■ TASK TO COMPLETE:
Format everything from the line containing "The width and height of the screenshot is (1176, 1026)." down to the line containing "[x=32, y=292]" as a numbered list, omitting blank lines. Include nothing outside that span.

■ THE DATA:

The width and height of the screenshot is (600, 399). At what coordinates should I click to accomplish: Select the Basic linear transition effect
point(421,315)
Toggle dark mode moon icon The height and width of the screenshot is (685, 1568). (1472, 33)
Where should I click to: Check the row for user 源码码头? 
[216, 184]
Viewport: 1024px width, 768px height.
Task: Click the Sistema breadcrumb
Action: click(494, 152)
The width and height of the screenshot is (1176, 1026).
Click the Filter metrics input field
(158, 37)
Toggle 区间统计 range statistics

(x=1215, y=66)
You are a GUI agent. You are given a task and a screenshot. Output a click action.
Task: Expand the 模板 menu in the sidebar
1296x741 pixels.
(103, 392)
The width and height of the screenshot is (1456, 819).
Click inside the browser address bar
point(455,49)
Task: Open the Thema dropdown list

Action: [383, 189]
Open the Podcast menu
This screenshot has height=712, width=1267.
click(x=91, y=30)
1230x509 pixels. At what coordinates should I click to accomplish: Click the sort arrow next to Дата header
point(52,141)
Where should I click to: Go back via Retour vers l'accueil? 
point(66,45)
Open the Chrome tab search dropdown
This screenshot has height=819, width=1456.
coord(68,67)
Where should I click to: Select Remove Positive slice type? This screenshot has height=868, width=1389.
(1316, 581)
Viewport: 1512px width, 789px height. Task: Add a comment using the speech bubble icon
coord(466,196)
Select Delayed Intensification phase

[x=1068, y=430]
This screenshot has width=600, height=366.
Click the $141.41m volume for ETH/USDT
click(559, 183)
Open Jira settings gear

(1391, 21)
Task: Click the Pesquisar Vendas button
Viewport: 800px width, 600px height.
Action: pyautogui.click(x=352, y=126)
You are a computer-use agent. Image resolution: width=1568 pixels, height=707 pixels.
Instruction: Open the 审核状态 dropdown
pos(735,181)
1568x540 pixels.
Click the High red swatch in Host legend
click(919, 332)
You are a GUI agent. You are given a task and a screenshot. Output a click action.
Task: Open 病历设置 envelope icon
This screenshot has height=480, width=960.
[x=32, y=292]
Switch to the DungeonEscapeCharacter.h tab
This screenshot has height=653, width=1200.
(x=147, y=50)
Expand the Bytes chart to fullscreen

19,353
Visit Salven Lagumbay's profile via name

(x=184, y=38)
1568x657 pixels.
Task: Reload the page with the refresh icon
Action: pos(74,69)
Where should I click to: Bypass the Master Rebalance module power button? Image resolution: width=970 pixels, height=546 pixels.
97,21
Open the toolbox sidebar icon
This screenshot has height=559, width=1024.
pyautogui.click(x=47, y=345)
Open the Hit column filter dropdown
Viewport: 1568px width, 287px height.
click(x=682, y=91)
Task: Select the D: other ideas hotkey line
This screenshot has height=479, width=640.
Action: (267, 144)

■ TASK RESULT:
1. The width and height of the screenshot is (1176, 1026).
2. Click the Filter metrics input field
3. (158, 37)
4. Toggle 区间统计 range statistics
5. (x=1215, y=66)
6. You are a GUI agent. You are given a task and a screenshot. Output a click action.
7. Task: Expand the 模板 menu in the sidebar
8. 1296x741 pixels.
9. (103, 392)
10. The width and height of the screenshot is (1456, 819).
11. Click inside the browser address bar
12. point(455,49)
13. Task: Open the Thema dropdown list
14. Action: [383, 189]
15. Open the Podcast menu
16. This screenshot has height=712, width=1267.
17. click(x=91, y=30)
18. 1230x509 pixels. At what coordinates should I click to accomplish: Click the sort arrow next to Дата header
19. point(52,141)
20. Where should I click to: Go back via Retour vers l'accueil? 
21. point(66,45)
22. Open the Chrome tab search dropdown
23. This screenshot has height=819, width=1456.
24. coord(68,67)
25. Where should I click to: Select Remove Positive slice type? This screenshot has height=868, width=1389.
26. (1316, 581)
27. Viewport: 1512px width, 789px height. Task: Add a comment using the speech bubble icon
28. coord(466,196)
29. Select Delayed Intensification phase
30. [x=1068, y=430]
31. This screenshot has width=600, height=366.
32. Click the $141.41m volume for ETH/USDT
33. click(559, 183)
34. Open Jira settings gear
35. (1391, 21)
36. Task: Click the Pesquisar Vendas button
37. Viewport: 800px width, 600px height.
38. Action: pyautogui.click(x=352, y=126)
39. You are a computer-use agent. Image resolution: width=1568 pixels, height=707 pixels.
40. Instruction: Open the 审核状态 dropdown
41. pos(735,181)
42. 1568x540 pixels.
43. Click the High red swatch in Host legend
44. click(919, 332)
45. You are a GUI agent. You are given a task and a screenshot. Output a click action.
46. Task: Open 病历设置 envelope icon
47. This screenshot has height=480, width=960.
48. [x=32, y=292]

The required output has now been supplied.